O fechamento do Estreito de Ormuz, por onde transita cerca de 20% do petróleo mundial, tem abalado os mercados financeiros globais, impulsionando a alta do preço do barril e gerando importantes repercussões econômicas. Quatro dias antes desta declaração, esses mesmos países haviam recusado participar dos esforços dos Estados Unidos e de Israel para reabrir o Estreito, o que irritou o então presidente Donald Trump. A nota conjunta não detalha como seria essa abertura.
O Irã fechou o Estreito de Ormuz em resposta aos ataques militares dos Estados Unidos e de Israel contra o país persa, iniciados em 28 de fevereiro. Teerã tem reiterado que a passagem permanece fechada para EUA, Israel e seus aliados, incluindo as potências europeias que apoiam politicamente os ataques, com exceção da Espanha.
Escalada Recente e Contexto da Crise
A guerra na região escalou na quarta-feira (18), quando Israel bombardeou o campo de gás South Pars, no Irã. Em retaliação, o Irã atacou a indústria de energia do Catar, Arábia Saudita e Emirados Árabes Unidos. Esses ataques contra infraestruturas energéticas de importantes produtores de petróleo e gás têm ampliado as incertezas econômicas do conflito.
Entenda o Conflito no Oriente Médio
A ofensiva mais recente entre Estados Unidos e Israel contra o Irã teve início em 28 de fevereiro, com bombardeios à capital Teerã que resultaram na morte do líder supremo aiatolá Ali Khamenei. Seu filho, Mojtaba Khamenei, foi escolhido como novo líder. Em resposta, o Irã disparou mísseis contra países árabes do Golfo com presença militar norte-americana, como Kuwait, Catar, Emirados Árabes Unidos e Jordânia.

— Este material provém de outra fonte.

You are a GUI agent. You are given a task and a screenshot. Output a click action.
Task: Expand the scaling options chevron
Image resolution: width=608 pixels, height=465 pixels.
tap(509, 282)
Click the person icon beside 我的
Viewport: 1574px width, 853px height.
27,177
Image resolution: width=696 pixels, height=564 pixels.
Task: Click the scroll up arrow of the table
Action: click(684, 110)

A tensão na região é intensificada pela retirada dos EUA do acordo nuclear de 2015, ocorrida no primeiro governo Trump. Washington e Israel acusam Teerã de buscar armas nucleares, enquanto o Irã defende que seu programa tem fins pacíficos. Ao assumir seu segundo mandato em 2025, Trump iniciou nova ofensiva, exigindo o desmantelamento do programa nuclear iraniano, o fim do programa de mísseis balísticos e o encerramento do apoio a grupos como Hamas e Hezbollah. Israel, por sua vez, nunca permitiu inspeções internacionais em seu próprio programa nuclear.